- Opdracht 1: Geef uit de leestekst over het water in Dukenburg letterlijk het stuk van "Het Maas-Waalkanaal werd" tot en met "voor het water." terug.

____

Waterpartijen in vogelvlucht
Voor de ontwatering van het natte Dukenburg zijn tijdens de bouw vijvers aangelegd. Maar al veel vroeger bij het in cultuur brengen van het moerassige gebied werden weteringen gegraven ter afwatering. De Nieuwe Wetering langs de Staddijk is van rond 1400. Het water van de Wetering mondt uit bij het gemaal in Appeltern in de Maas. De oudste nog aanwezige afwateringssloot uit 1350 is te vinden langs het Kraaienbosje in park Staddijk. De Teersen was een riviertje ter hoogte van Tolhuis. Een deel daarvan is nog te zien. Vandaar de naam Teersdijk. De afwatering van de Wetering vond vroeger hierop plaats, zo laten oude kaarten zien. Het uitgegraven Grand Canal hoorde bij landgoed Duckenburg.
Het Maas-Waalkanaal werd in 1927 geopend
De Berendonck is een uitgegraven watergebied ten behoeve van zand- en grindwinning, nu een recreatieve waterplas.
De Overasseltse en Hatertse Vennen hebben zich gevormd op een weinig doorlatende rivierkleilaag. Daarop kwam een laag stuifzand van de destijds drooggevallen Maas, waarin wind voor reliëf zorgde en regen voor het water.
Dukenburg met omgeving mag je echter nog gerust het Waterrijk van Nijmegen noemen. We hebben in Nijmegen toch ook een Waterkwartier! Overigens, van bewoners hoorden we laatst dat als het daar nat wordt, het aan de Maas (en niet de Waal) ligt, die ook Dukenburg nat hield.

____

- Opdracht 2: Werk in de records de regels bij van de regel met "The image size is (600, 562)." tot en met de regel met "The image size is (1432, 729).". Vervang daarin "Identify" door "Determine", laat al het andere ongewijzigd en geef alleen deze regels.

- Uittreksel gegevensset:

____

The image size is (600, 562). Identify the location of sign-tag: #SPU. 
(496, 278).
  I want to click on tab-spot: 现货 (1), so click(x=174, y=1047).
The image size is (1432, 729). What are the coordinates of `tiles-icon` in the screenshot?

____

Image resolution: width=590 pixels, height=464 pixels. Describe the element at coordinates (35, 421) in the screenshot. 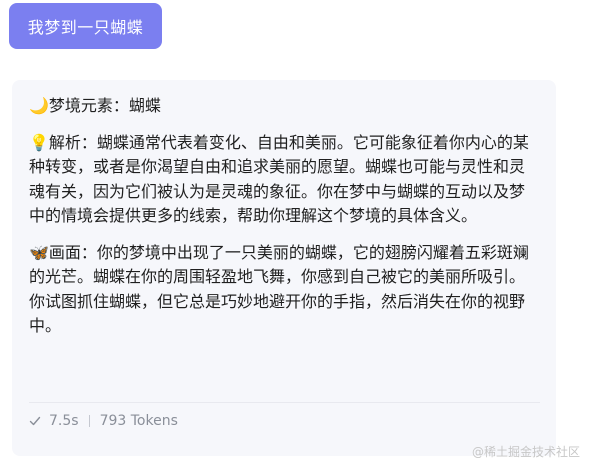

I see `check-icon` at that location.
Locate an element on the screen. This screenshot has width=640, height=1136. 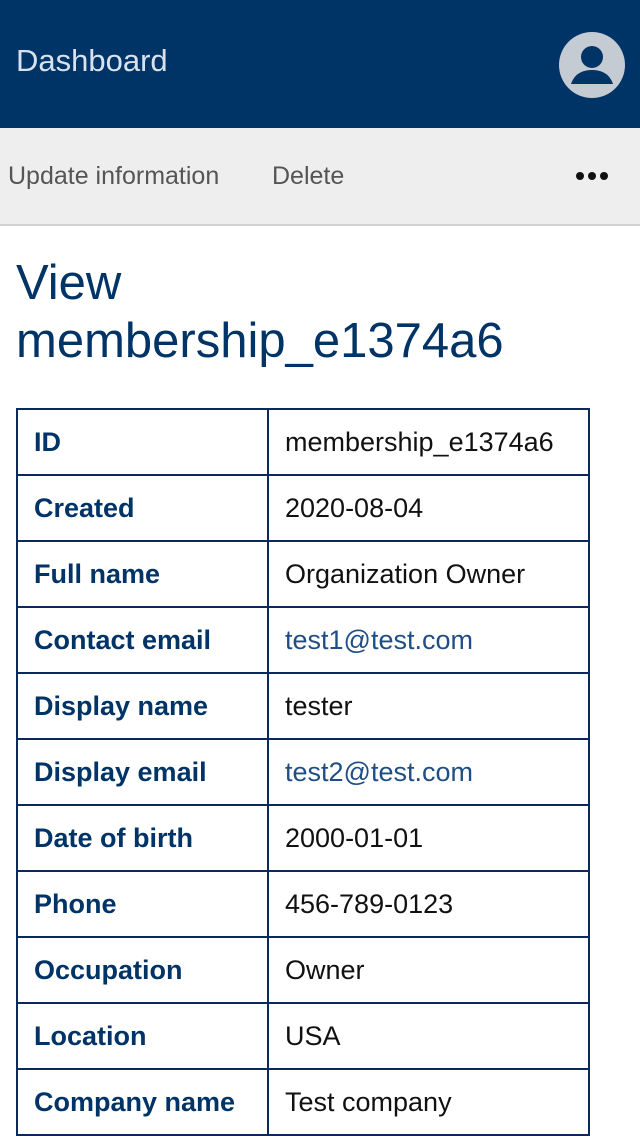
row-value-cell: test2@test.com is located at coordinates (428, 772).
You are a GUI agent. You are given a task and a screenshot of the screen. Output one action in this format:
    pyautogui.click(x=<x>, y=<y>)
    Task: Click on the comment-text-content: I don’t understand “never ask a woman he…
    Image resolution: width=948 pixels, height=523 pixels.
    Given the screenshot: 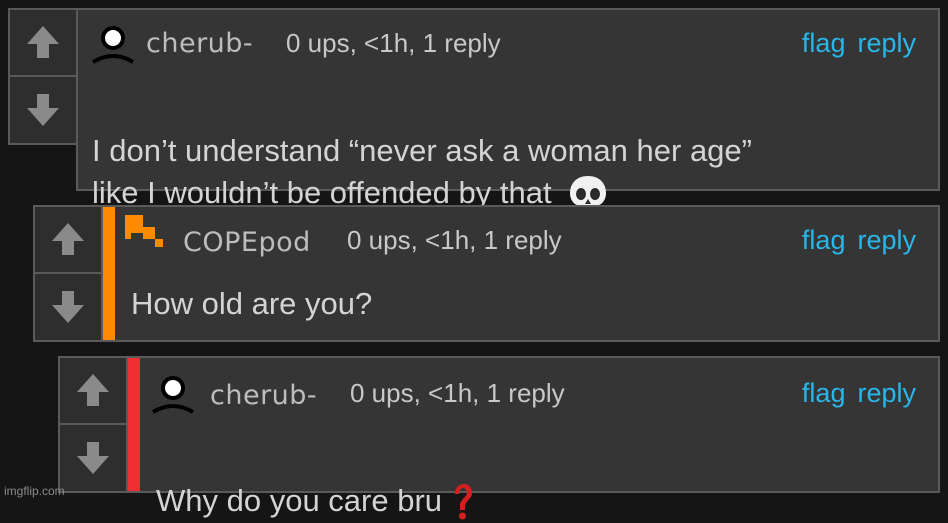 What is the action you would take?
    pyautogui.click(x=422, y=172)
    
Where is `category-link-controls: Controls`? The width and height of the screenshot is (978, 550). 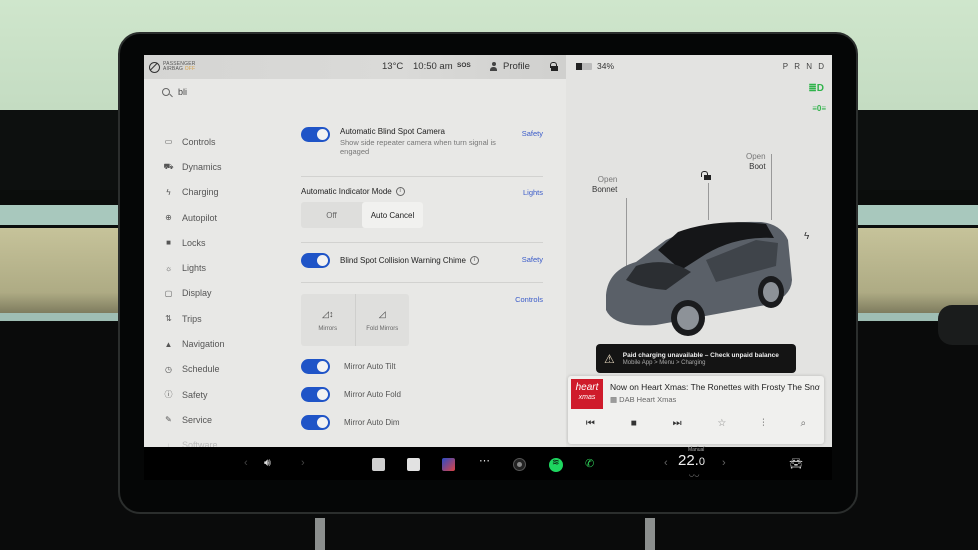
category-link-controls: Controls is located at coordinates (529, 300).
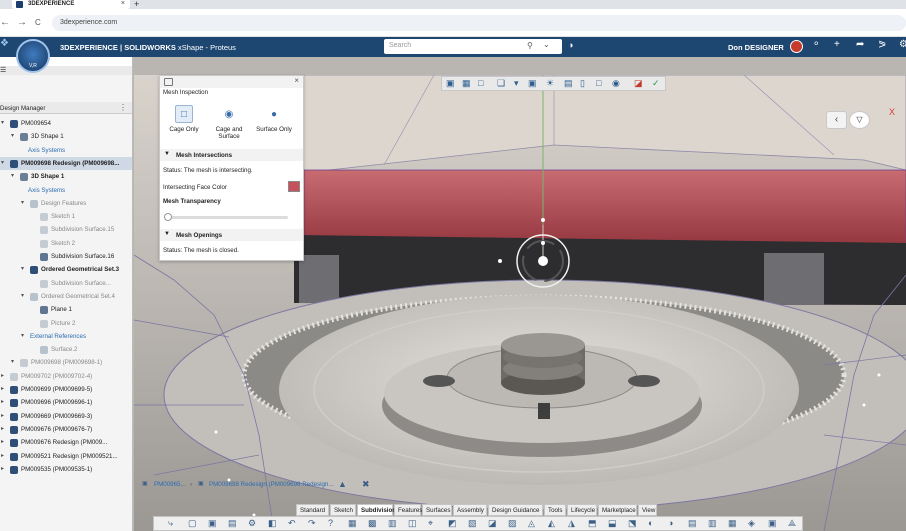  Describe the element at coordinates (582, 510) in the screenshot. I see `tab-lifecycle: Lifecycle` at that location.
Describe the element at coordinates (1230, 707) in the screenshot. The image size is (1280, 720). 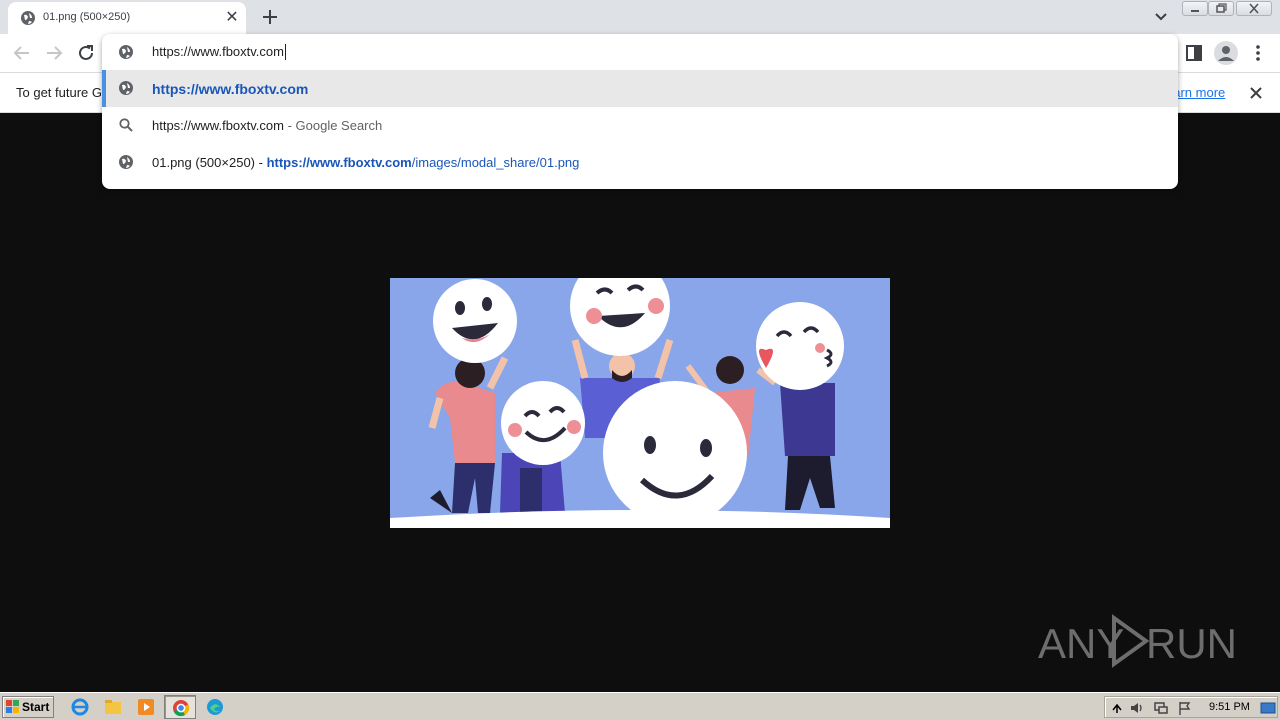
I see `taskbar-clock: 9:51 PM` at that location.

____

- Uitwerking 1:
Het Maas-Waalkanaal werd in 1927 geopend
De Berendonck is een uitgegraven watergebied ten behoeve van zand- en grindwinning, nu een recreatieve waterplas.
De Overasseltse en Hatertse Vennen hebben zich gevormd op een weinig doorlatende rivierkleilaag. Daarop kwam een laag stuifzand van de destijds drooggevallen Maas, waarin wind voor reliëf zorgde en regen voor het water.

- Uitwerking 2:
The image size is (600, 562). Determine the location of sign-tag: #SPU. 
(496, 278).
  I want to click on tab-spot: 现货 (1), so click(x=174, y=1047).
The image size is (1432, 729). What are the coordinates of `tiles-icon` in the screenshot?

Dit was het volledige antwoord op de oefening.